BEGIN The data

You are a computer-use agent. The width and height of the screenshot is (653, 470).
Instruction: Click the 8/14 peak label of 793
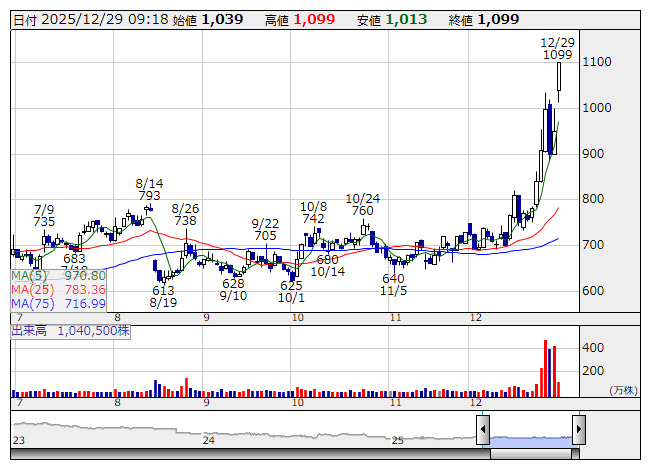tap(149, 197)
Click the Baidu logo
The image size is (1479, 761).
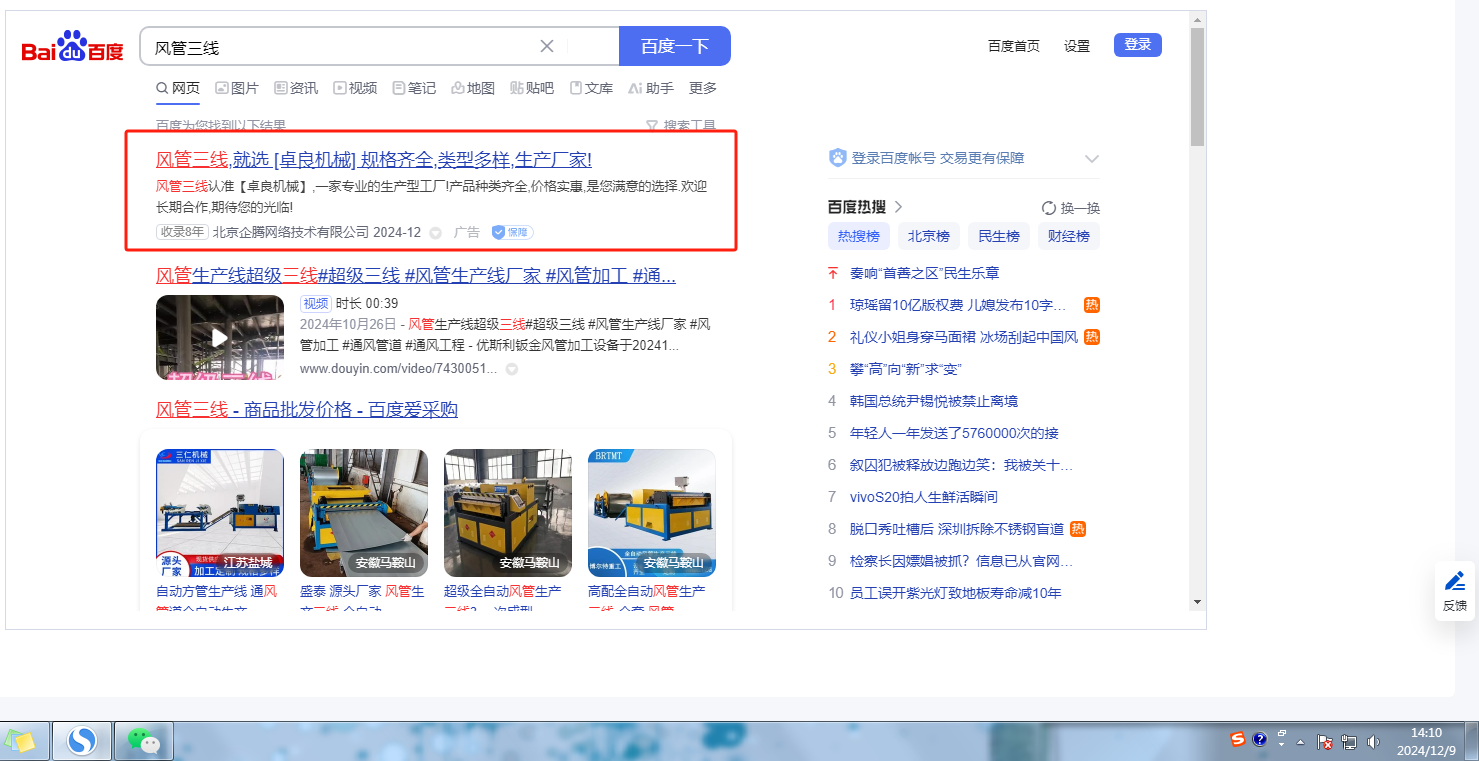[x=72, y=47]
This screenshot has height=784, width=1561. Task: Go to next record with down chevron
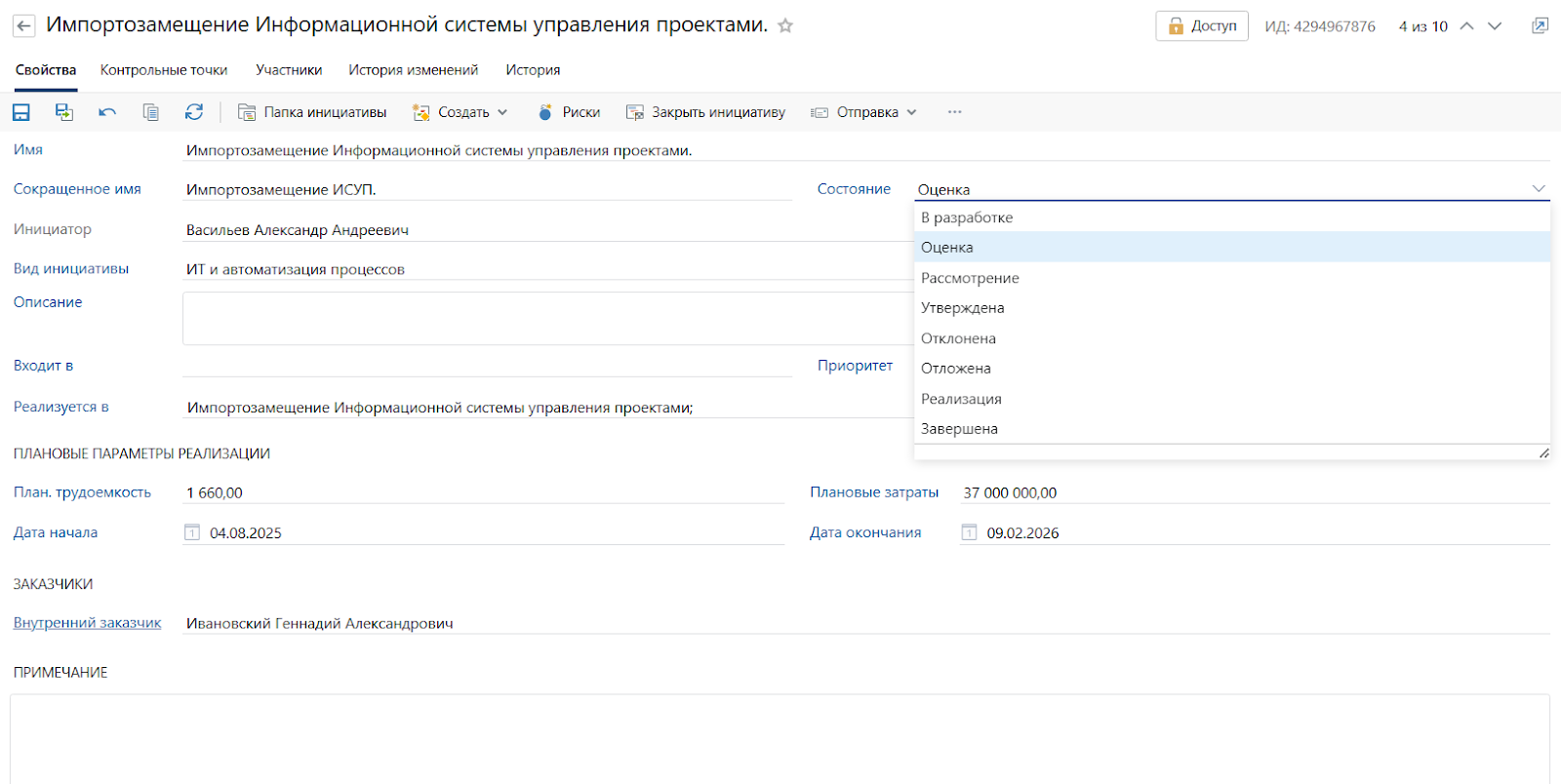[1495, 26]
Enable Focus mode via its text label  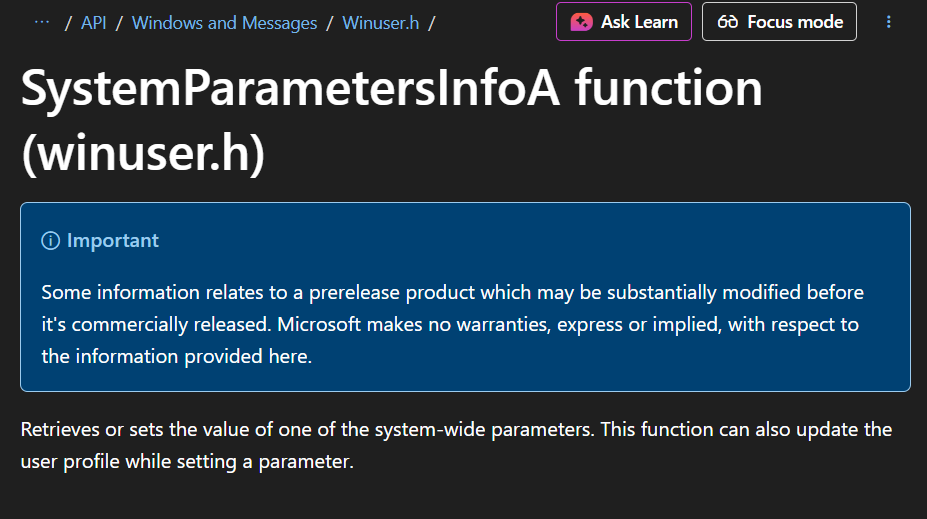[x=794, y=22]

END The data
BEGIN The data

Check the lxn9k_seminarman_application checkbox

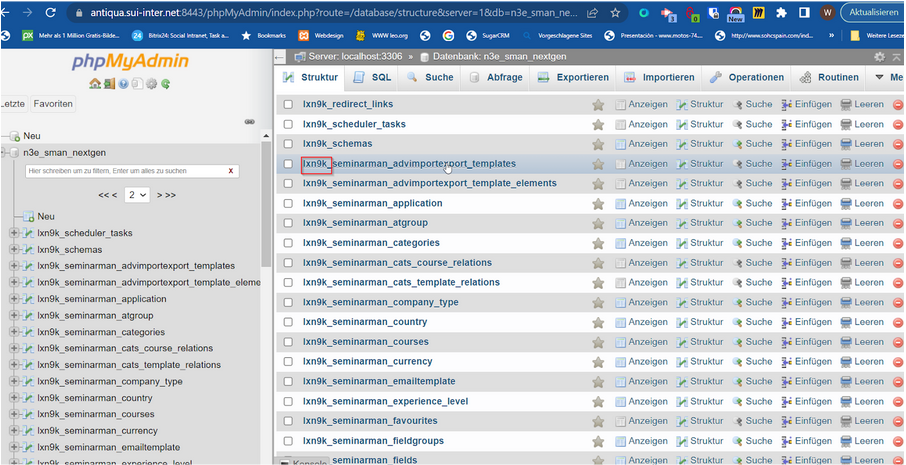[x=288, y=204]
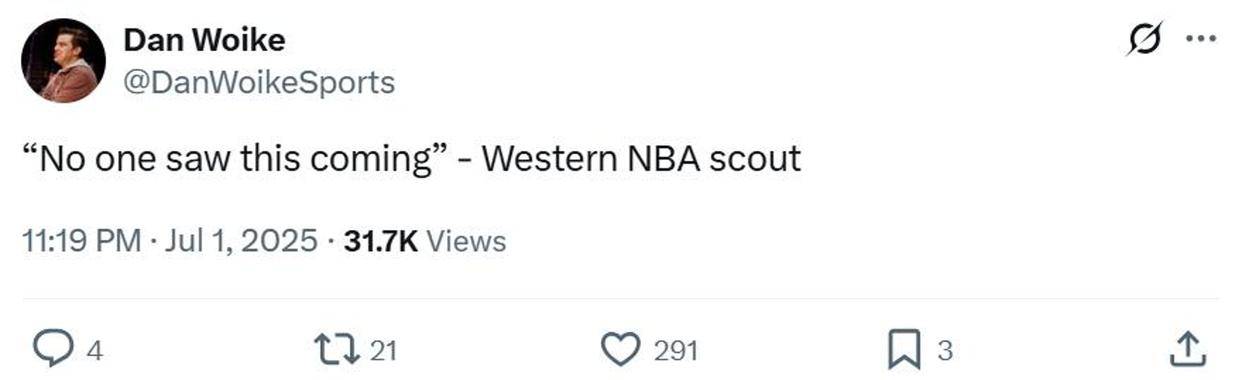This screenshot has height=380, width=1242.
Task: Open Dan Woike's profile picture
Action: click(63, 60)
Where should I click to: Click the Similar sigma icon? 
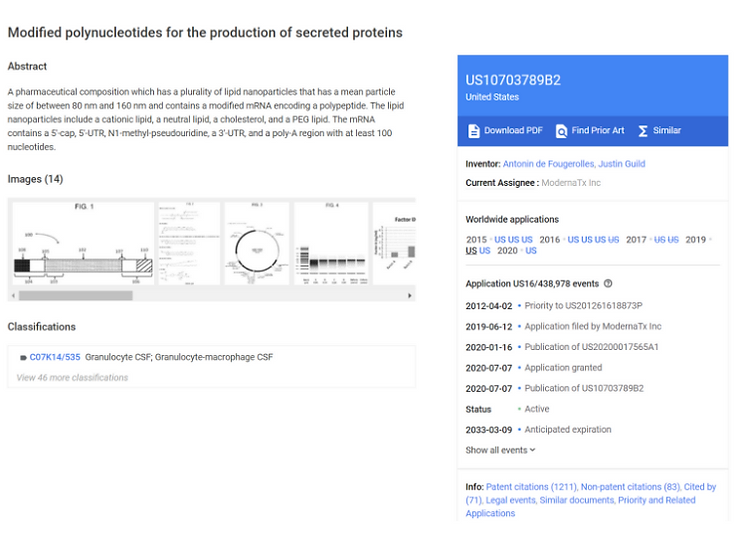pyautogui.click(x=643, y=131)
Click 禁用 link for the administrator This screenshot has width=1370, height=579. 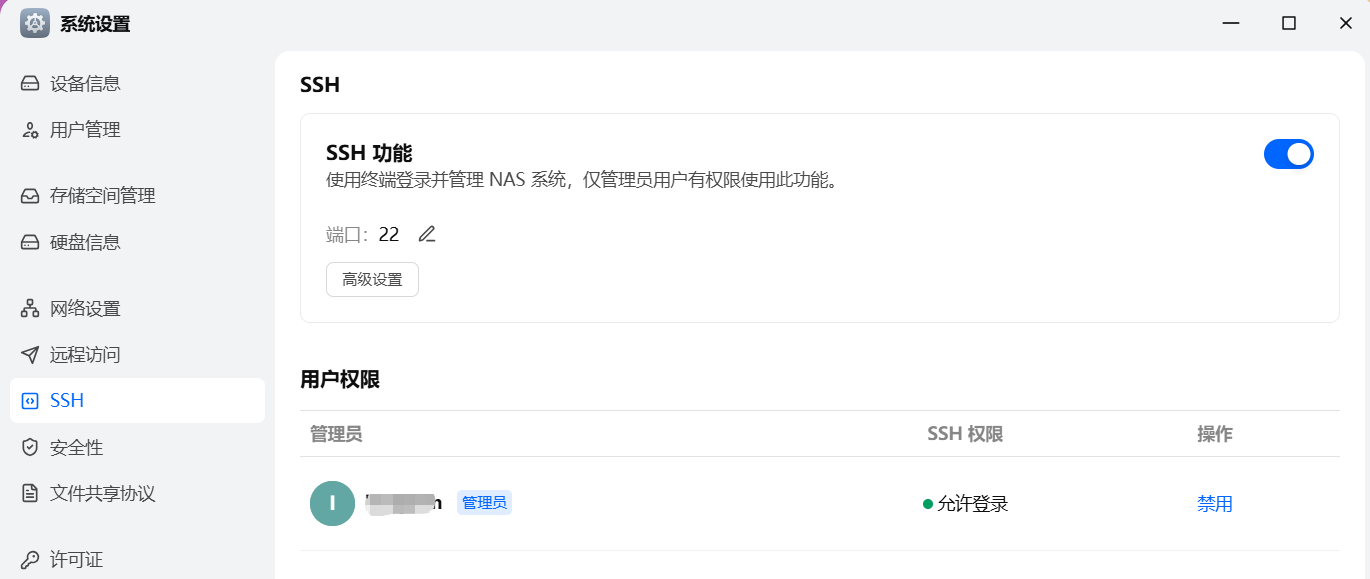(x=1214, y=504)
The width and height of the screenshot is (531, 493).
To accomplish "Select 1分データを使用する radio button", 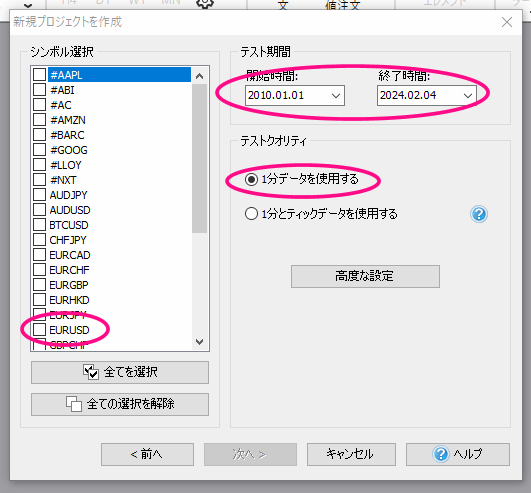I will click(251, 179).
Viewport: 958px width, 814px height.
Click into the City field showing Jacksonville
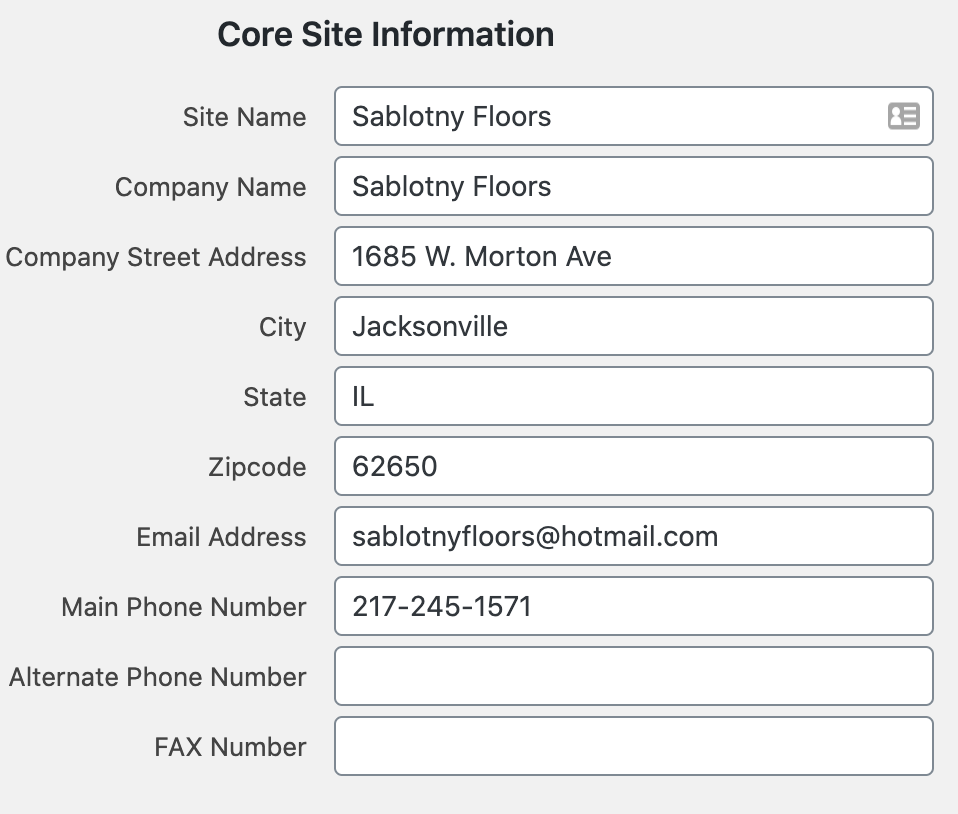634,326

END The data
BEGIN The data

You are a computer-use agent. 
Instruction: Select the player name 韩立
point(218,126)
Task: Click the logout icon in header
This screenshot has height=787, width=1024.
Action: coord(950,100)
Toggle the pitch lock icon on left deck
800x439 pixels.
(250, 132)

END The data

## Exercise directions
Filter the records, keeping only lines that contain "computer", and show those lines.

## Exercise answer
You are a computer-use agent. The width and height of the screenshot is (653, 470).
You are a computer-use agent. 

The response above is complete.